Let’s say we are following a cohort of people over time that will at some point have an event (e.g. death) and we think that follows a Weibull distribution. After some time, we look at the data and fit a Weibull model. What I’d like to do, is to predict for those that don’t have an event, yet, the predictive distribution based on this model for when they’ll have an event.
I think how I would theoretically do this manually, but I wondered whether I can easily get brms
to do this for me:
- Iterate through the draws from the posterior for the model parameters (either all of them, or fewer if you want fewer predicitons)
- Sample from the left-truncated Weibull distribution for each person (truncated at their current censoring time) using the same sampled value of the model parameters for all the patients.

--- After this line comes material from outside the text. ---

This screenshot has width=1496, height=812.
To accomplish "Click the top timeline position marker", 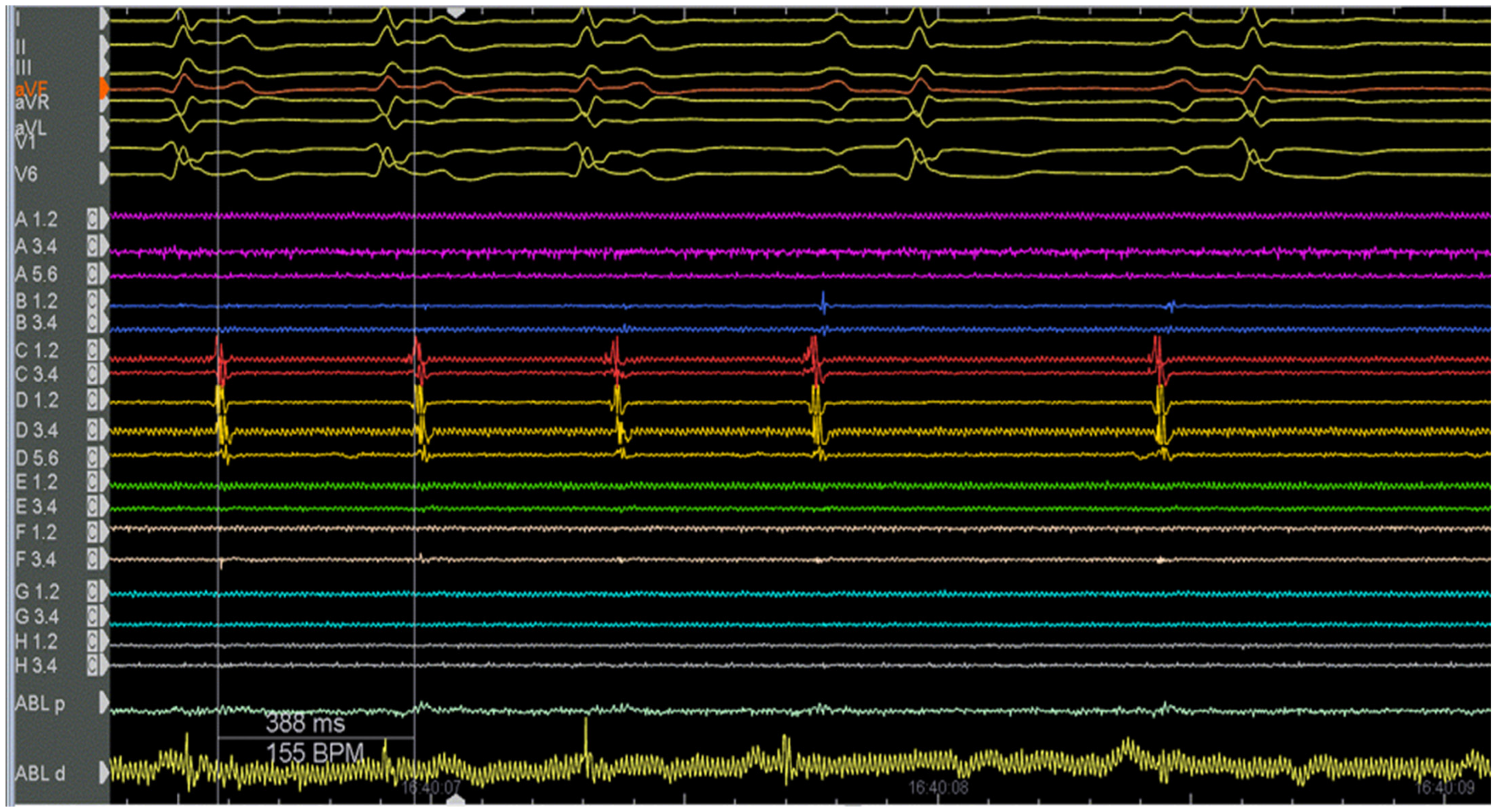I will point(457,12).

That makes sense, right? But I’m not sure how one would get brms
to do that.
Here is how I would normally fit the model, below I will show one attempt I came up with to trick brms
into doing what I want.
library(tidyverse)
library(brms)
# n=number of subjects, shape=shape for event time, scale=scale for event times
simulate_data = function(n=1000, shape=0.9, scale=1/0.25){
tibble(
# Simulate true event times
event_times = rweibull(n=n, shape = shape, scale = scale),
) %>%
mutate(
# only administrative censoring with linear recruitment assumed
# i.e. first person has up to 1 year follow up, last person 1/n years
administrative_censoring = ( 1:n() ) / n(),
# Event only if not censored
event = 1L*(event_times < administrative_censoring),
# Create censoring indicator
censored = 1L-event,
# Time to first event or censoring
time = pmin(event_times, administrative_censoring)
)
}
set.seed(1234)
simulated_data = simulate_data()
brmfit1 = brm(data=simulated_data,
time | cens(censored) ~ 1,
family=weibull(),
backend = "cmdstanr")
My one attempt to trick brms into doing what I want is here. The idea I had was to add a left-truncation variable to the dataset (I called it at_risk_from
) and to set it initially to a really low number (I used 1e-9
- I guess we cannot use 0
). Then, once we predict, we set it to the old censoring time for each subject that needs a prediction. I guess this is a valid way of doing this? Is it a good way (or is there something more elegant)?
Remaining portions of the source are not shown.